08
ふう。もう午後九時になった。そろそろバイトからあがる時間だ。
さっき飲んだコーヒーは決して不味くはなかったが、その味が、まだ表面的にしかわからない。味の一番外側だけが舌の上を滑り、本質を閉じ込めたまま飲み込んでしまっている。残るのは、いつも、苦さ。
氷水の入ったサーバーを傾けて、カップの黒を薄めていく。また自分の表情がのぞける気がしたが、そんなことはなかった。
からんからんと店のドアの開く音がして、反射的にいらっしゃいませと口が動いた。
「あ……」
注ぎすぎた水があふれて、思わず手の甲についた水滴をすする。零れ落ちた水が、静かにスニーカーにしみ込んで、おれの届かないところまで消えていった。皮膚の味が僅かに舌に残り、それを新しいものに変えるために、いま入れたばかりのグラス一杯の水をのどに注ぎ込んだ。思ったよりも冷静に、グラスを豆の香りの残るテーブルに置く。
彼女だった。
震える手が、握力だけで、グラスを割ってしまいそうになる。力の入らない身体が、人生において、今一番軽く吹き飛ばされそうになった。
おれに一瞥くれた彼女は、一瞬静止したようにみえたが、ほとんど動きを止めることなく、奥の席へ吸い込まれるように向かっていった。
「どうした?」
「あ、いえ、なんでもない、です……」
数少ない貴重な客だぞ、お冷をはやくもっていけ、このグズ。
緑さんはそんなことは言っていないけど、絶対そう思っている。じりじりと焼き付く後ろからの視線が背中にぶつかっているようでとても痛い。
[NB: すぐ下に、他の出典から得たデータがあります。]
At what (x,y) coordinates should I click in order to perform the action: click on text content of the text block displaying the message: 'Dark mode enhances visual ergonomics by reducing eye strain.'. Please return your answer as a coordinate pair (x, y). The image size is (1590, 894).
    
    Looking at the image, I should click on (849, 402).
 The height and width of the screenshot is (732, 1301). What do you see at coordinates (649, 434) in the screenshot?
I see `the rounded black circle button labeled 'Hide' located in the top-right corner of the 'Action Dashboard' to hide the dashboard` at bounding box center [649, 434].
間違いない。あのときの格好とは違って、マニッシュなパンツスタイルだけど、確かに彼女の後姿だ。あの日、おれが、身勝手に手をつかんでしまった女の子が、目の前にいる……。
手が滑りそうだ。額から噴き出した汗も落ちそうだ。
おれは、水滴を纏ったままのグラスを、彼女の前に差し出した。
「メニューお決まりになりましたら、お知らせください…………」
彼女は細い声で、はい、とだけ言った。メニューをひらいて、可愛らしく描かれたコーヒーの絵に視線を落としている。その、睫毛のつくる陰、どれだけ説明してもいつまでも深い意味を持ったままの謎めいた横顔。
ねぇ、気づいている? 気づいていない? どっち?
全身が膨張していくみたいだ。たぶん、これはいつか見た熱気球の姿に似ている。身体の内側から、微熱によって膨らんでいく。やがてそれは業火に変わり、自分の変容を隠すことなく、猛々しく、しかし緩やかに、上昇していく様子。
何か言葉を放ちたい。何かを言えたら、さらに、そこに言葉を付け加えたい。でも、たぶん、あのとき生まれたまっさらな欲望は、いつまでもそのまま。